How to complete this task -
Return, word for word, only the lines of the data below that lie between the line with "Click the X" and the line with "Click the theft", those two lines included.

Records shown -
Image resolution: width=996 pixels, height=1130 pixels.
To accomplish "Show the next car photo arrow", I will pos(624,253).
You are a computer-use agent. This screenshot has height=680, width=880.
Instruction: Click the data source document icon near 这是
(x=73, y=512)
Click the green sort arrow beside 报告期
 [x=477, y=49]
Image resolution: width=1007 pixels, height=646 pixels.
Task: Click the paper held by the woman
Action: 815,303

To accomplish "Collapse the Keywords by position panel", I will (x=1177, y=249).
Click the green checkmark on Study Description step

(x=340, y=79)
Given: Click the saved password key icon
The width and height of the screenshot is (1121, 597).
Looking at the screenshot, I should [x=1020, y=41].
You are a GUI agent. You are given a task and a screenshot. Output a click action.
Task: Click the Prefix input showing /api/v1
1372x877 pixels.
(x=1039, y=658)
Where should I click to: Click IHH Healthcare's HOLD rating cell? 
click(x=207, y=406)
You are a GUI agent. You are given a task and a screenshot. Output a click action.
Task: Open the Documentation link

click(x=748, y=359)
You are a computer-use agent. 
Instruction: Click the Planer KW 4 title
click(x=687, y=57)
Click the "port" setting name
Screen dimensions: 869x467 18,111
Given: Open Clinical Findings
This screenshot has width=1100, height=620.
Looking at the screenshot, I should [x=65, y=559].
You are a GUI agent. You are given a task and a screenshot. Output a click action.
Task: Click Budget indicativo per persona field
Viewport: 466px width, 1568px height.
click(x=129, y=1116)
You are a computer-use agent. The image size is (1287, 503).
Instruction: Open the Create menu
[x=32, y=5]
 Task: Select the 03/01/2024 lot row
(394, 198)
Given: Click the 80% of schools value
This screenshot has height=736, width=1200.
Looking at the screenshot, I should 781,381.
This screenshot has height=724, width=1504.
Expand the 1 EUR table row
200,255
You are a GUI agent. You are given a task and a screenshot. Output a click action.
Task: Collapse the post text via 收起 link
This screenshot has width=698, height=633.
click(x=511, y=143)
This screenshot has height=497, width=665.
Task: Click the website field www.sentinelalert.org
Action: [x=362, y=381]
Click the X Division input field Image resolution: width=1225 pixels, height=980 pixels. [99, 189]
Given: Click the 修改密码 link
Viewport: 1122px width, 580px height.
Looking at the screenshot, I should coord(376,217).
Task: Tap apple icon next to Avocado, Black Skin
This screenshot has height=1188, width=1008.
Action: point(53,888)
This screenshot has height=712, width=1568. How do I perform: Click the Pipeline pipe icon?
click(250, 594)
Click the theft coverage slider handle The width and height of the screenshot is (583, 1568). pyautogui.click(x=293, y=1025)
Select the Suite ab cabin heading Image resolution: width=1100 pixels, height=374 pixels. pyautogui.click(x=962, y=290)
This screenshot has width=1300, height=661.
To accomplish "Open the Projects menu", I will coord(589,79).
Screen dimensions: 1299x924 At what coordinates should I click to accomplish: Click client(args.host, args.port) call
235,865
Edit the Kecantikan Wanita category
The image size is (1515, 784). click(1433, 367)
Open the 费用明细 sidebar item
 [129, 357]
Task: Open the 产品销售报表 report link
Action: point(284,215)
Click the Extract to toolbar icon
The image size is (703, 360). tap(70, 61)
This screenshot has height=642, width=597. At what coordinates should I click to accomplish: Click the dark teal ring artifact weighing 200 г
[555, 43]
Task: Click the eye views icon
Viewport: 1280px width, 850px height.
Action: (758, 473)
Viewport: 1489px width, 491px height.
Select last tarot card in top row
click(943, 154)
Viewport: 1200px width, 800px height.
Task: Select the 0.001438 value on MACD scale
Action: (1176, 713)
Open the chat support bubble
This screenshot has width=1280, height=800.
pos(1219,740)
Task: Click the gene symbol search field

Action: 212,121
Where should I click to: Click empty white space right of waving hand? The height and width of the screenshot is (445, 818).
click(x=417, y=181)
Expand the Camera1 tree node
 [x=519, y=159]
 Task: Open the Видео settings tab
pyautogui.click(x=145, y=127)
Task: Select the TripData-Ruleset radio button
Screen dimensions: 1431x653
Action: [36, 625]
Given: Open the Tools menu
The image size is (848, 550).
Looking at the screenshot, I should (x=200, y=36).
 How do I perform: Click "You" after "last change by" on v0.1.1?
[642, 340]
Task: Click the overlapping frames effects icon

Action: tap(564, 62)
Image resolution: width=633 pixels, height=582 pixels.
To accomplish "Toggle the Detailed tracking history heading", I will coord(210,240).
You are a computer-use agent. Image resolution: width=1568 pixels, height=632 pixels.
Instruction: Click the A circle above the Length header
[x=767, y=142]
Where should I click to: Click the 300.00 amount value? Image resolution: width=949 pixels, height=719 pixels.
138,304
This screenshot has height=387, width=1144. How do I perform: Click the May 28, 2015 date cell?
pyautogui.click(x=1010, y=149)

Written answer -
Click the X Division input field Image resolution: width=1225 pixels, height=980 pixels. [99, 189]
Given: Click the 修改密码 link
Viewport: 1122px width, 580px height.
Looking at the screenshot, I should coord(376,217).
Task: Tap apple icon next to Avocado, Black Skin
This screenshot has height=1188, width=1008.
Action: point(53,888)
This screenshot has height=712, width=1568. How do I perform: Click the Pipeline pipe icon?
click(250, 594)
Click the theft coverage slider handle The width and height of the screenshot is (583, 1568). pyautogui.click(x=293, y=1025)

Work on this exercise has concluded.